10: Hypertension - Introduction
Primary and Secondary Hypertension
Hypertension is divided into two forms:
- Primary (or essential) hypertension (95% of people)
- Secondary hypertension
- Primary hypertension has no single known cause but several mechanisms are linked to altered pathways in BP control. These are genetic factors, diet especially increased salt (sodium chloride) intake, obesity, insulin resistance, endothelial dysfunction, chronic excess alcohol, ageing, stress and sedentary lifestyle.
- The pressure against the blood vessel walls is affected by cardiac output and peripheral resistance. Altered pathways in BP control leads to sustained constriction of the arterioles (microscopic blood vessels in the circulation) resulting in increased peripheral resistance in the blood vessels. As the heart continues to pump normally, the pressure in the whole arterial system rises. This normally has no outward symptoms for the individual, unless very high.

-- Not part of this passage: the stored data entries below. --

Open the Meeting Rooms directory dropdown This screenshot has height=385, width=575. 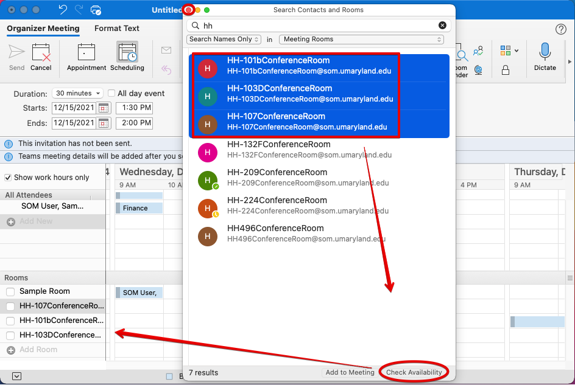361,40
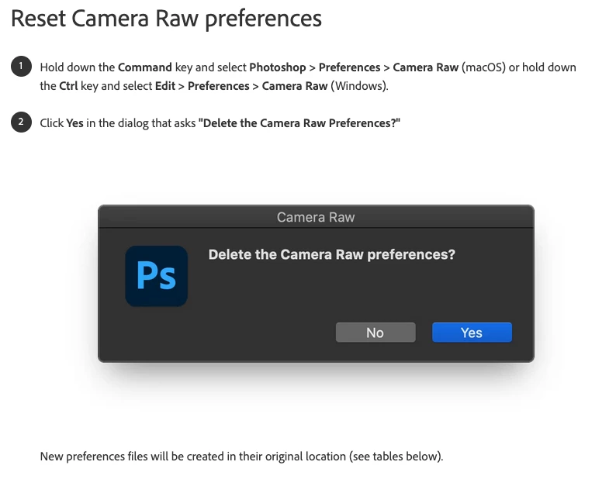Click the bold Yes word in step 2
Image resolution: width=609 pixels, height=479 pixels.
[74, 123]
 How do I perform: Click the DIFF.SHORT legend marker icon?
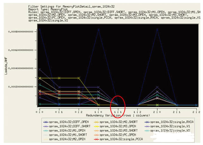point(46,126)
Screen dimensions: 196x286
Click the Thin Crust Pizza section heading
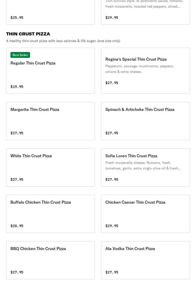pos(28,34)
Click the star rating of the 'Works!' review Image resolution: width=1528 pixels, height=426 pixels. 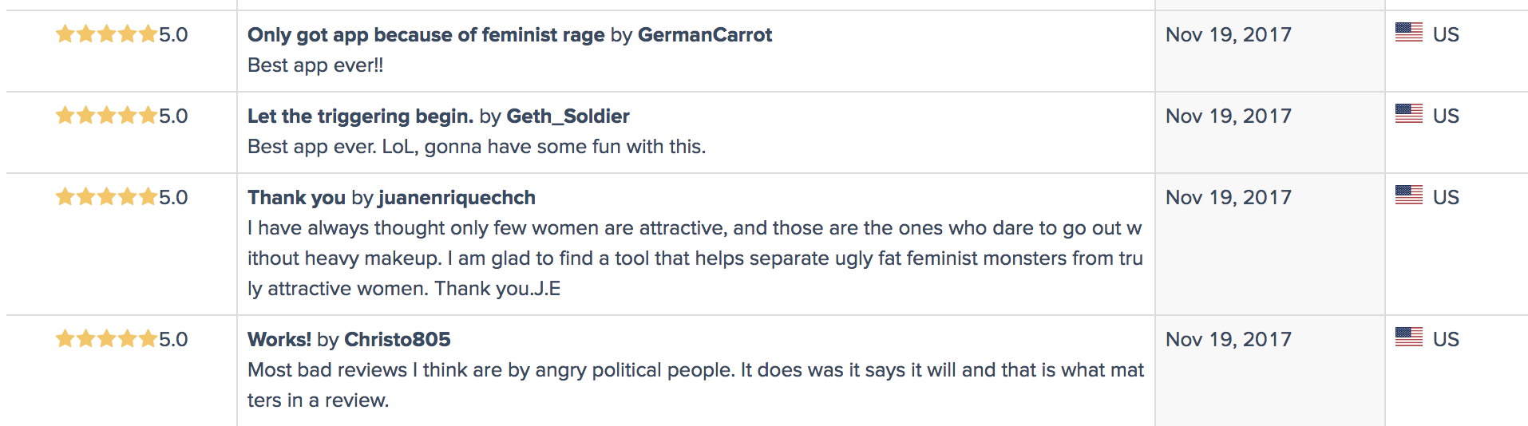pos(105,339)
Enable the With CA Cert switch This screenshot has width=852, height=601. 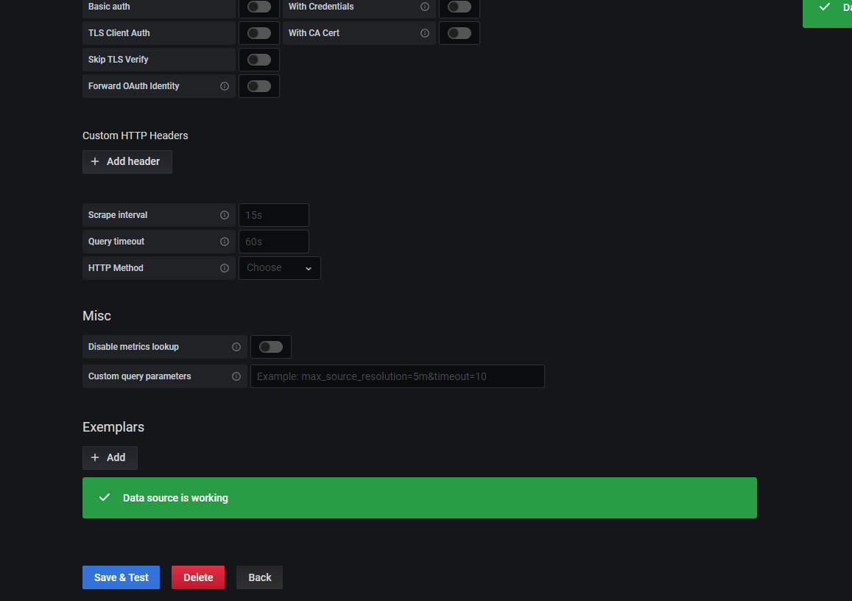coord(459,33)
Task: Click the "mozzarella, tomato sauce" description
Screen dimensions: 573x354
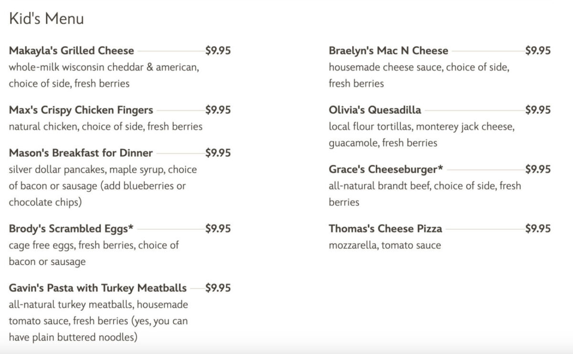Action: coord(385,245)
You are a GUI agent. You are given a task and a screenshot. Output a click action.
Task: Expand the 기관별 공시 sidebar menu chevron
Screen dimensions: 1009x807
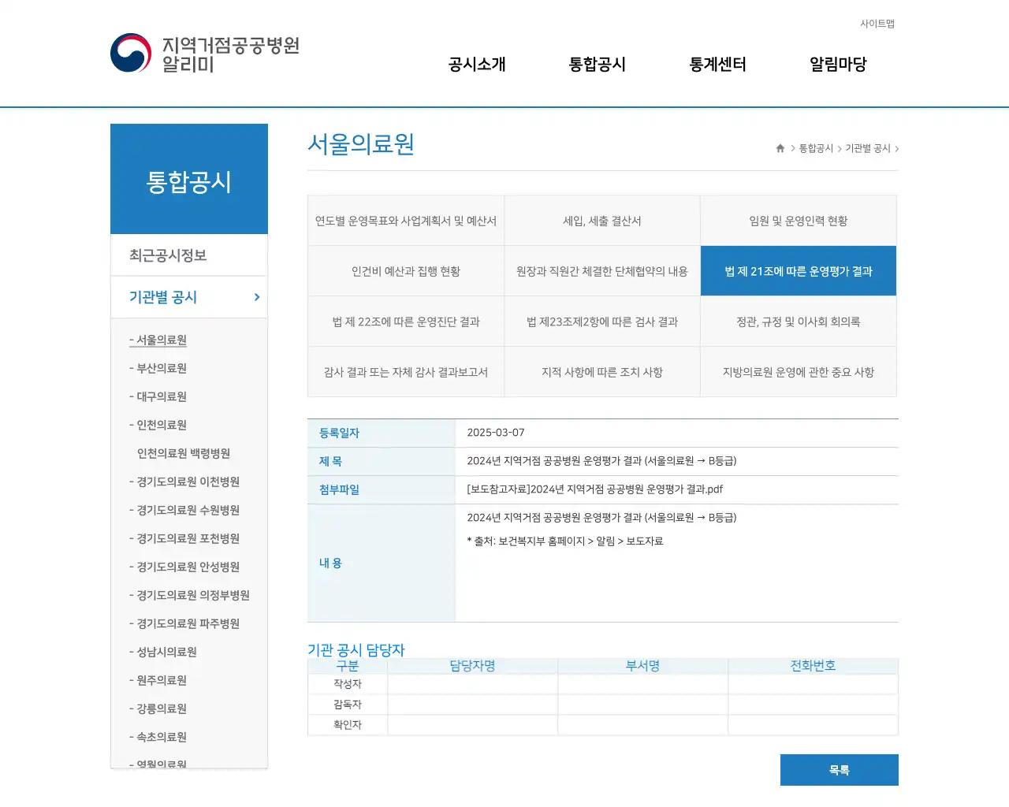(255, 297)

Constricted, stiff arteriole vessel walls lead to increased pressure from blood flow within the arterioles
The increased pressure of blood flow against the artery wall leads to damage, resulting in atherosclerotic plaque formation. Signs of prolonged or severe hypertension can be found in target organ damage in the eyes, left ventricle, and kidneys. Presence of target organ damage increases the risk of vascular morbidity and mortality, and the need for treatment to lower blood pressure.
- In secondary hypertension BP is raised due to a known underlying cause:
- Renal disorders (e.g. chronic pyelonephritis, diabetic nephropathy).
- Vascular disorders (e.g. coarctation of the aorta).
- Endocrine disorders (e.g. primary hyperaldosteronism).
- Drugs (e.g. alcohol, cocaine)
- Miscellaneous causes (e.g. scleroderma, obstructive sleep apnoea).
- A search for secondary hypertension is only suggested by history, physical examination or routine tests indicate abnormalities.
- Investigations for secondary hypertension are not cost effective.